**What the task asks:** From the entries that follow, reproduce exactly and only the lines from the line with "The image size is (1176, 1047)." to the line with "Click the Яндекс KIT logo", endpoints included.

** Opening Supplied data block **

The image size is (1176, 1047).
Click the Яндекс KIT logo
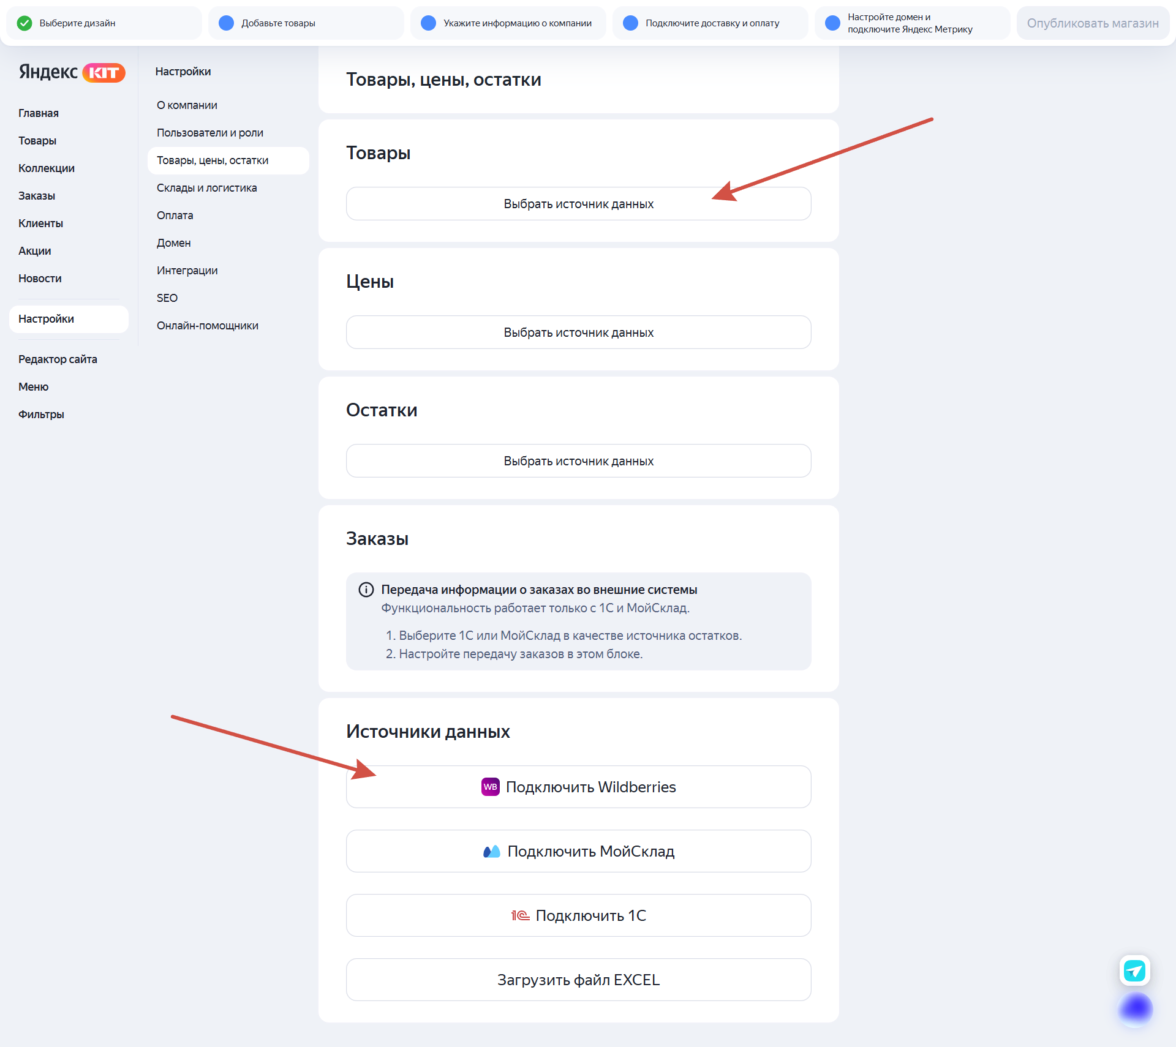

** Closing Supplied data block **
** Opening Supplied data block **

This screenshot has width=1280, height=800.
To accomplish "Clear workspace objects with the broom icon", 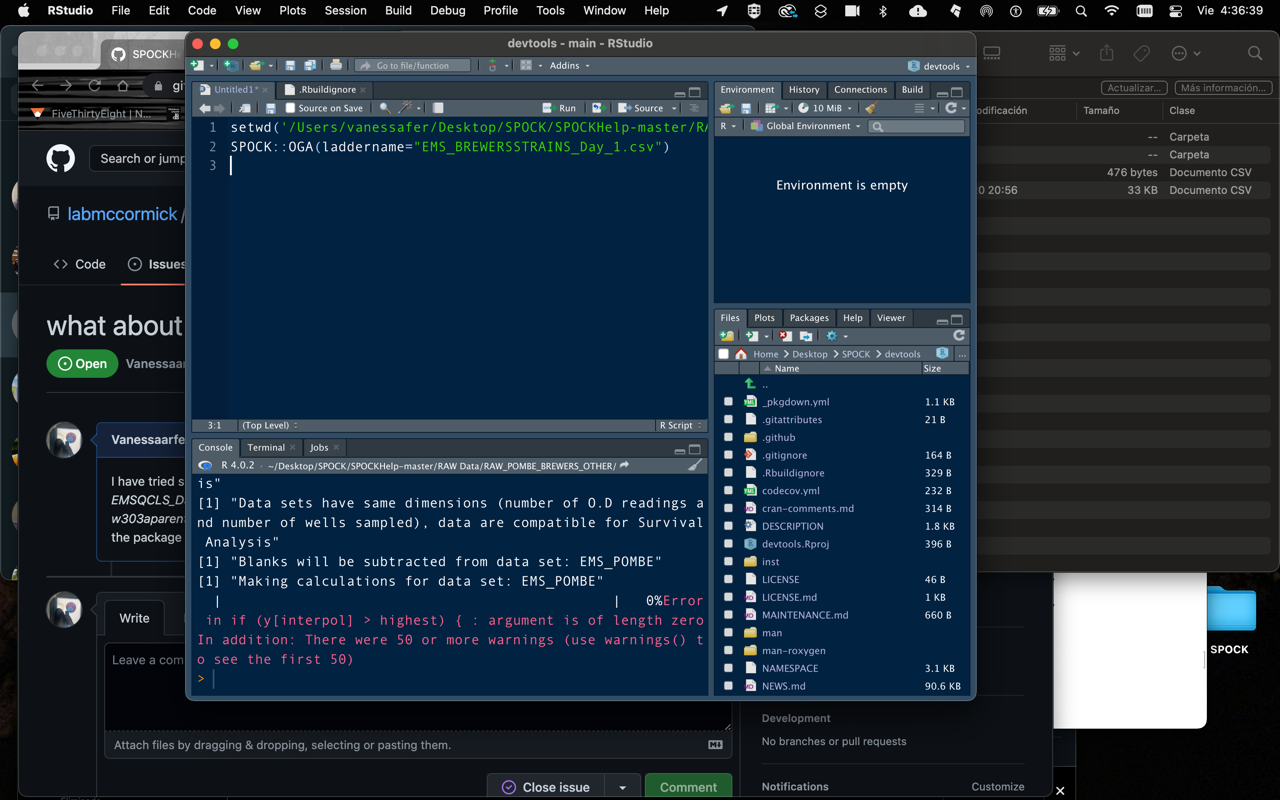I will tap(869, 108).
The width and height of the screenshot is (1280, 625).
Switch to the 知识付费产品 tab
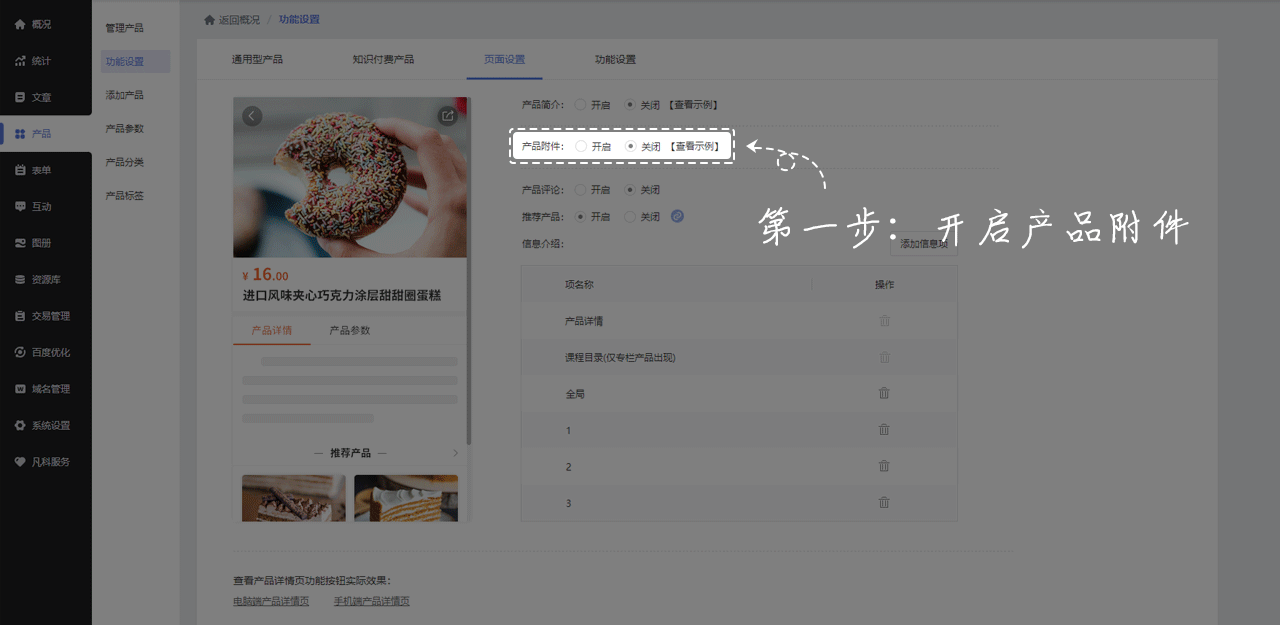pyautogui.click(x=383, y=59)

** Closing Supplied data block **
** Opening Supplied data block **

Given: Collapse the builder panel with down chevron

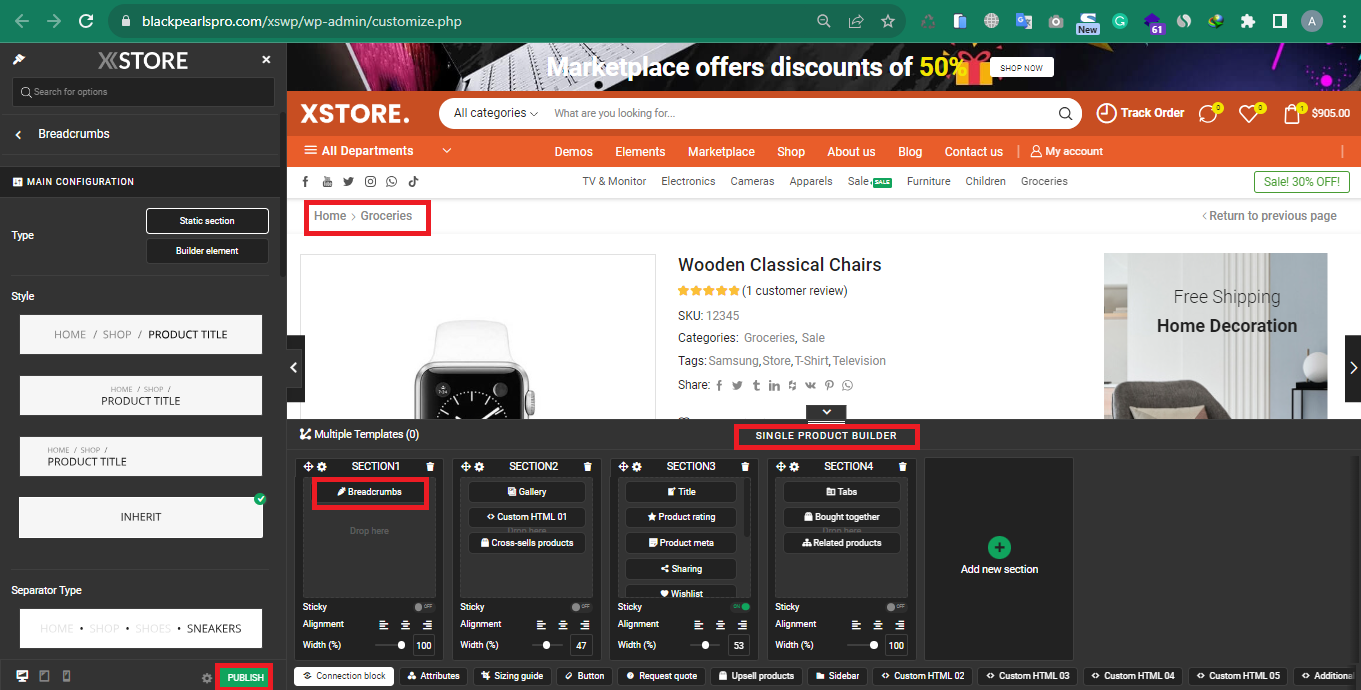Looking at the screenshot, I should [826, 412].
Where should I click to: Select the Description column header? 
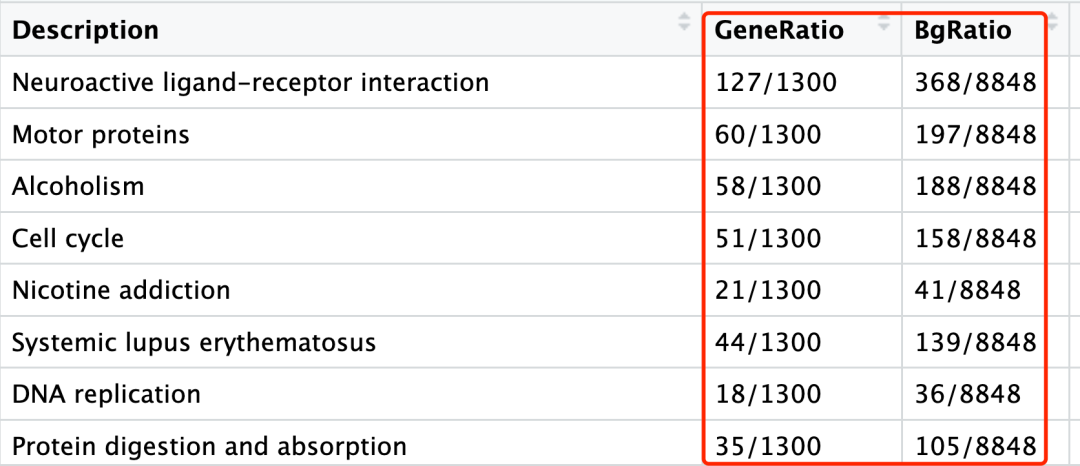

** Closing Supplied data block **

**Problem solution:**
The image size is (1176, 1047).
Click the Яндекс KIT logo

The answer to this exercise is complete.